Simply put, this book is for the passionate and curious developers that are looking to expand their knowledge of where and how jQuery can fit in the broad range of web development.
2 of 2 people found the following review helpful
5.0 out of 5 stars Check this one out! 20 May 2013
By James Gonzales - Published on Amazon.com
If you're new to jQuery, read this book to see good working projects that explain why these techniques are used. If you're experienced, you'll like the more comprehensive projects and the challenges on how to extend them even more.

You will use HTML5 and some of the newer APIs in these projects. They range from interactive Google maps, jQuery UI, SPAs (single page applications), jQuery Mobile and more! One of the best parts is the debriefing where the design is described in each project. If you come across a new topic or subject, there are always handy hyperlinks that lead you to more detailed information. I liked this book and learned a lot from it.
1 of 1 people found the following review helpful
5.0 out of 5 stars Great hands on approach to JQuery! 10 July 2013
By Danny - Published on Amazon.com
Where most books cover minutia of Jquery or Javascript. This book gets you coding in a hurry. A very pleasant experience. As a web developer, the chance of coming across a book that gives you step by step instructions on what could be real projects and not boring theory is a rare treat. I would highly recommend this book for anyone with at least a basic understanding of JavaScript. Some of the JavaScript concepts you will need to understand to get the most out of this book are callbacks,events,functions,arrays and object literals. Dan Wellman provides great little insight to every code example and really breaks it down into everyday language everyone can understand. He also provides you with bits of Classified Intel on how JavaScript works in the sections called "Classified Intel". A must have for anyone wanting to get past the dry theory based books and build some functional projects.
1 of 1 people found the following review helpful
5.0 out of 5 stars Great sample book for experienced and novice 31 May 2013
By Robert A. Balfe - Published on Amazon.com
Format:Kindle Edition
Did you ever go to a web site and think, wow, how did they do that? Or, wouldn't that be cool to write? I know I do.
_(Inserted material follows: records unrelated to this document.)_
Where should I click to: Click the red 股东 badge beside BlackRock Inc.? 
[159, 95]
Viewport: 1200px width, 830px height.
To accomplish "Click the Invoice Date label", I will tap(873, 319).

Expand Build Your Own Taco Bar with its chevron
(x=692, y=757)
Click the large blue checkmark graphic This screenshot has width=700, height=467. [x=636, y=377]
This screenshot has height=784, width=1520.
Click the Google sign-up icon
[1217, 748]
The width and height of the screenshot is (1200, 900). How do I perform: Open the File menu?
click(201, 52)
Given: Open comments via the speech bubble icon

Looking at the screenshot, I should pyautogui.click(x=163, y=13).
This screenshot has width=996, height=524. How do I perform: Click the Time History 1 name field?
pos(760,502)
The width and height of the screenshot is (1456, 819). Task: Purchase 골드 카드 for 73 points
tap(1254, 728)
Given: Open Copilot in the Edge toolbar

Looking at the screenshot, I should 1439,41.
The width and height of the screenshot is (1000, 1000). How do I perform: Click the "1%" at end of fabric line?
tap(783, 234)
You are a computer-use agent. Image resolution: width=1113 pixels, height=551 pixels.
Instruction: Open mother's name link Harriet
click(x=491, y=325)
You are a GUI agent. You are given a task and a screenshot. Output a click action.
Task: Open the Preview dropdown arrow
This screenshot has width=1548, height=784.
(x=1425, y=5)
Well, this book is filled with 10 small projects you can use in real life. So unlike an API book where it focuses on the small granular API calls this book focuses on completed solutions.

It starts off in the preface with a high level summary of what jQuery is and the basic concepts of the API so you really don't even have to know jQuery to read this book. You do however need to know HTML and JavaScript basics but I will add, all of the source code is available and the massive 296 page book does a great job going step by step. The beauty of the book is it covers a lot of areas for where jQuery can be used - from developing games to building your own jQuery. Many of the techniques used in the book are very creative and well thought through. Each project has plenty of screen shots and narrative to help you digest the content. Did I mention all of the source code is downloadable? Yep, so you can casually read the book and then go back and play with the finished source code if you wanted.

From beginner to advanced this book is a valuable resource to see how different things can be done with jQuery. It mixes some really good JavaScript API's along with jQuery API's to create real life projects.